═════ DATA SECTION

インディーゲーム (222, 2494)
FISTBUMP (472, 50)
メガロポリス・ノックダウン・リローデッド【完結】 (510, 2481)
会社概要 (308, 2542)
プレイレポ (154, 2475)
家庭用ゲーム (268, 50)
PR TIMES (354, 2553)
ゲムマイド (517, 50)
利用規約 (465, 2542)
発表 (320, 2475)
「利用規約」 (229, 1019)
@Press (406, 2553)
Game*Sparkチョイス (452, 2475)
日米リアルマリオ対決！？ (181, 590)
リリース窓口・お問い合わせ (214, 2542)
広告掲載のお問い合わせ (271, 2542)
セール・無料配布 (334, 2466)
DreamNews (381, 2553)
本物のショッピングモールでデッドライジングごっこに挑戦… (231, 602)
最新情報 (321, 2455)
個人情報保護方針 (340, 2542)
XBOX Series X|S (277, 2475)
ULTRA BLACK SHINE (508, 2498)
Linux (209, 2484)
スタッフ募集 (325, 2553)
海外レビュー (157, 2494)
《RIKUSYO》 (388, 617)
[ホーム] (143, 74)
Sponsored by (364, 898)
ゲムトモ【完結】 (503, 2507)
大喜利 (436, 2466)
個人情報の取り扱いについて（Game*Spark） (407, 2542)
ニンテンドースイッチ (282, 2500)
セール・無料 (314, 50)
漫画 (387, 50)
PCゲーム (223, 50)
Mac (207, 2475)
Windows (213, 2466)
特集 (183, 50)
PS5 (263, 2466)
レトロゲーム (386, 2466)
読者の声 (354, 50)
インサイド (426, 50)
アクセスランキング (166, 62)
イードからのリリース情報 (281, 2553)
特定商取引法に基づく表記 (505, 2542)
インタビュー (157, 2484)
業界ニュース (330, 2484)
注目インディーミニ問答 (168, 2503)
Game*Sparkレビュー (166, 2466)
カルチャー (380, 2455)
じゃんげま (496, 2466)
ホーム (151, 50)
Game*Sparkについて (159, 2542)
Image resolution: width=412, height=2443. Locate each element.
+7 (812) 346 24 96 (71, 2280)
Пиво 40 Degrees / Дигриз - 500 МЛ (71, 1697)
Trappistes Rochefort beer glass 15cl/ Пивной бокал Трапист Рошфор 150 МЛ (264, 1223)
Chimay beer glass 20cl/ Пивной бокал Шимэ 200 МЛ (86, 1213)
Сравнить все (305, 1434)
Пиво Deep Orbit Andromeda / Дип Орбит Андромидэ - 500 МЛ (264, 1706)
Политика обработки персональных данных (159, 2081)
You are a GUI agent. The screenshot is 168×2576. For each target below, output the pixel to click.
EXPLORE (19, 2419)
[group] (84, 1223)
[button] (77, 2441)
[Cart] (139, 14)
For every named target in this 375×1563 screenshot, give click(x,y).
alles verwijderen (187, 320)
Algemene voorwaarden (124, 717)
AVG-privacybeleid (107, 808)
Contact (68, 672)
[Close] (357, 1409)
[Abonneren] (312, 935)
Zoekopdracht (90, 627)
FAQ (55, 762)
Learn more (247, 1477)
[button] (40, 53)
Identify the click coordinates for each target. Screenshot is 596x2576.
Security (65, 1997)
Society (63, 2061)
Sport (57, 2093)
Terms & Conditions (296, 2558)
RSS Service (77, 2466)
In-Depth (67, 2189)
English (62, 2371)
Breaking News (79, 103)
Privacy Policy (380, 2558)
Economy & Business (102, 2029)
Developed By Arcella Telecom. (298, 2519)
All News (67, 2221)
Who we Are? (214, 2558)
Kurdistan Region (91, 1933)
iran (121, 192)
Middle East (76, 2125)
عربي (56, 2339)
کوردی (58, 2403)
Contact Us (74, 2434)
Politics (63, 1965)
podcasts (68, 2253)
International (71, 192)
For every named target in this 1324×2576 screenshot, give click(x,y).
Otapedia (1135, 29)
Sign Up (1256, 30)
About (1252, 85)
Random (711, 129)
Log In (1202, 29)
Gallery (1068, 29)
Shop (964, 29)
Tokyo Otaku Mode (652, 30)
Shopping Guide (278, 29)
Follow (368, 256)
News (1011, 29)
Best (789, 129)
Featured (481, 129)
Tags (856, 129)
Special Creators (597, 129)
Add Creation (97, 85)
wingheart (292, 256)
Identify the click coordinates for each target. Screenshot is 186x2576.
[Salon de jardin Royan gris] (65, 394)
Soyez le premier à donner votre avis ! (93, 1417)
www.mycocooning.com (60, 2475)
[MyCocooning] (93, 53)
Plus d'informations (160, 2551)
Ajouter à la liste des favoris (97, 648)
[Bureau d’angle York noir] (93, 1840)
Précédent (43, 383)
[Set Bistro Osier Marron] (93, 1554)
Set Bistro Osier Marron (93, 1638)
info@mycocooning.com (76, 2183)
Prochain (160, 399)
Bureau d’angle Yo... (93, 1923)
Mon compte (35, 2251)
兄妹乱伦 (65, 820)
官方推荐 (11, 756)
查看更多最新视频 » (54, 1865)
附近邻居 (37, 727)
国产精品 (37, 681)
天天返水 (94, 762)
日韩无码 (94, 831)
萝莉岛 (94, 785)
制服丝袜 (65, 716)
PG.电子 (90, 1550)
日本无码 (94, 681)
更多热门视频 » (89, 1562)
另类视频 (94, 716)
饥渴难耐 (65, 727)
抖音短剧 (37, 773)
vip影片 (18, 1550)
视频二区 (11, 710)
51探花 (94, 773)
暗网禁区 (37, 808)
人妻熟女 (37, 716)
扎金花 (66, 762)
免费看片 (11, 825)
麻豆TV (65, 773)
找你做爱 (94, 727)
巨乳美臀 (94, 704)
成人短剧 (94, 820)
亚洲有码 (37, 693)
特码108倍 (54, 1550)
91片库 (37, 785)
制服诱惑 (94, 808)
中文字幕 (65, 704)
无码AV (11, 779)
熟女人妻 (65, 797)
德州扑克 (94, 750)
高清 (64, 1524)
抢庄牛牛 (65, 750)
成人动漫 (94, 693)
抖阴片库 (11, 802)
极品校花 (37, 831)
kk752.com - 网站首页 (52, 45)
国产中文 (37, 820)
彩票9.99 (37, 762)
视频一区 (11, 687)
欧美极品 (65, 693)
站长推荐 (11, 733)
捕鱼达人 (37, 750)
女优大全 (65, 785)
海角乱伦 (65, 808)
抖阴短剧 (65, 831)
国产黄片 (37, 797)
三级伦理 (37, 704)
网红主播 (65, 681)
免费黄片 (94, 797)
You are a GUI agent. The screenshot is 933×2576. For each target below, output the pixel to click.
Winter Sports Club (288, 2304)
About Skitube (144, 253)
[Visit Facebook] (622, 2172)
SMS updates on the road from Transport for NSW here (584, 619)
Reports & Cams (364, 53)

══════════

YOUR INSTRUCTIONS — Reproduce the listing exactly, leaving nothing out.

OUTPUT FOR THIS TASK —
インディーゲーム (222, 2494)
FISTBUMP (472, 50)
メガロポリス・ノックダウン・リローデッド【完結】 (510, 2481)
会社概要 (308, 2542)
プレイレポ (154, 2475)
家庭用ゲーム (268, 50)
PR TIMES (354, 2553)
ゲムマイド (517, 50)
利用規約 (465, 2542)
発表 (320, 2475)
「利用規約」 (229, 1019)
@Press (406, 2553)
Game*Sparkチョイス (452, 2475)
日米リアルマリオ対決！？ (181, 590)
リリース窓口・お問い合わせ (214, 2542)
広告掲載のお問い合わせ (271, 2542)
セール・無料配布 (334, 2466)
DreamNews (381, 2553)
本物のショッピングモールでデッドライジングごっこに挑戦… (231, 602)
最新情報 (321, 2455)
個人情報保護方針 (340, 2542)
XBOX Series X|S (277, 2475)
ULTRA BLACK SHINE (508, 2498)
Linux (209, 2484)
スタッフ募集 (325, 2553)
海外レビュー (157, 2494)
《RIKUSYO》 (388, 617)
[ホーム] (143, 74)
Sponsored by (364, 898)
ゲムトモ【完結】 (503, 2507)
大喜利 (436, 2466)
個人情報の取り扱いについて（Game*Spark） (407, 2542)
ニンテンドースイッチ (282, 2500)
セール・無料 (314, 50)
漫画 (387, 50)
PCゲーム (223, 50)
Mac (207, 2475)
Windows (213, 2466)
特集 (183, 50)
PS5 (263, 2466)
レトロゲーム (386, 2466)
読者の声 (354, 50)
インサイド (426, 50)
アクセスランキング (166, 62)
イードからのリリース情報 (281, 2553)
特定商取引法に基づく表記 (505, 2542)
インタビュー (157, 2484)
業界ニュース (330, 2484)
注目インディーミニ問答 (168, 2503)
Game*Sparkレビュー (166, 2466)
カルチャー (380, 2455)
じゃんげま (496, 2466)
ホーム (151, 50)
Game*Sparkについて (159, 2542)
Image resolution: width=412, height=2443. Locate each element.
+7 (812) 346 24 96 (71, 2280)
Пиво 40 Degrees / Дигриз - 500 МЛ (71, 1697)
Trappistes Rochefort beer glass 15cl/ Пивной бокал Трапист Рошфор 150 МЛ (264, 1223)
Chimay beer glass 20cl/ Пивной бокал Шимэ 200 МЛ (86, 1213)
Сравнить все (305, 1434)
Пиво Deep Orbit Andromeda / Дип Орбит Андромидэ - 500 МЛ (264, 1706)
Политика обработки персональных данных (159, 2081)
You are a GUI agent. The screenshot is 168×2576. For each target below, output the pixel to click.
EXPLORE (19, 2419)
[group] (84, 1223)
[button] (77, 2441)
[Cart] (139, 14)
For every named target in this 375×1563 screenshot, give click(x,y).
alles verwijderen (187, 320)
Algemene voorwaarden (124, 717)
AVG-privacybeleid (107, 808)
Contact (68, 672)
[Close] (357, 1409)
[Abonneren] (312, 935)
Zoekopdracht (90, 627)
FAQ (55, 762)
Learn more (247, 1477)
[button] (40, 53)
Identify the click coordinates for each target. Screenshot is 596x2576.
Security (65, 1997)
Society (63, 2061)
Sport (57, 2093)
Terms & Conditions (296, 2558)
RSS Service (77, 2466)
In-Depth (67, 2189)
English (62, 2371)
Breaking News (79, 103)
Privacy Policy (380, 2558)
Economy & Business (102, 2029)
Developed By Arcella Telecom. (298, 2519)
All News (67, 2221)
Who we Are? (214, 2558)
Kurdistan Region (91, 1933)
iran (121, 192)
Middle East (76, 2125)
عربي (56, 2339)
کوردی (58, 2403)
Contact Us (74, 2434)
Politics (63, 1965)
podcasts (68, 2253)
International (71, 192)
For every named target in this 1324×2576 screenshot, give click(x,y).
Otapedia (1135, 29)
Sign Up (1256, 30)
About (1252, 85)
Random (711, 129)
Log In (1202, 29)
Gallery (1068, 29)
Shop (964, 29)
Tokyo Otaku Mode (652, 30)
Shopping Guide (278, 29)
Follow (368, 256)
News (1011, 29)
Best (789, 129)
Featured (481, 129)
Tags (856, 129)
Special Creators (597, 129)
Add Creation (97, 85)
wingheart (292, 256)
Identify the click coordinates for each target. Screenshot is 186x2576.
[Salon de jardin Royan gris] (65, 394)
Soyez le premier à donner votre avis ! (93, 1417)
www.mycocooning.com (60, 2475)
[MyCocooning] (93, 53)
Plus d'informations (160, 2551)
Ajouter à la liste des favoris (97, 648)
[Bureau d’angle York noir] (93, 1840)
Précédent (43, 383)
[Set Bistro Osier Marron] (93, 1554)
Set Bistro Osier Marron (93, 1638)
info@mycocooning.com (76, 2183)
Prochain (160, 399)
Bureau d’angle Yo... (93, 1923)
Mon compte (35, 2251)
兄妹乱伦 (65, 820)
官方推荐 (11, 756)
查看更多最新视频 » (54, 1865)
附近邻居 (37, 727)
国产精品 (37, 681)
天天返水 (94, 762)
日韩无码 (94, 831)
萝莉岛 (94, 785)
制服丝袜 (65, 716)
PG.电子 (90, 1550)
日本无码 (94, 681)
更多热门视频 » (89, 1562)
另类视频 (94, 716)
饥渴难耐 (65, 727)
抖音短剧 (37, 773)
vip影片 (18, 1550)
视频二区 (11, 710)
51探花 (94, 773)
暗网禁区 (37, 808)
人妻熟女 (37, 716)
扎金花 (66, 762)
免费看片 (11, 825)
麻豆TV (65, 773)
找你做爱 (94, 727)
巨乳美臀 (94, 704)
成人短剧 (94, 820)
亚洲有码 (37, 693)
特码108倍 (54, 1550)
91片库 (37, 785)
制服诱惑 (94, 808)
中文字幕 (65, 704)
无码AV (11, 779)
熟女人妻 (65, 797)
德州扑克 (94, 750)
高清 (64, 1524)
抢庄牛牛 (65, 750)
成人动漫 (94, 693)
抖阴片库 (11, 802)
极品校花 (37, 831)
kk752.com - 网站首页 (52, 45)
国产中文 (37, 820)
彩票9.99 (37, 762)
视频一区 (11, 687)
欧美极品 (65, 693)
站长推荐 (11, 733)
捕鱼达人 (37, 750)
女优大全 (65, 785)
海角乱伦 (65, 808)
抖阴短剧 (65, 831)
国产黄片 (37, 797)
三级伦理 (37, 704)
网红主播 (65, 681)
免费黄片 (94, 797)
You are a GUI agent. The screenshot is 933×2576. For each target below, output the pixel to click.
Winter Sports Club (288, 2304)
About Skitube (144, 253)
[Visit Facebook] (622, 2172)
SMS updates on the road from Transport for NSW here (584, 619)
Reports & Cams (364, 53)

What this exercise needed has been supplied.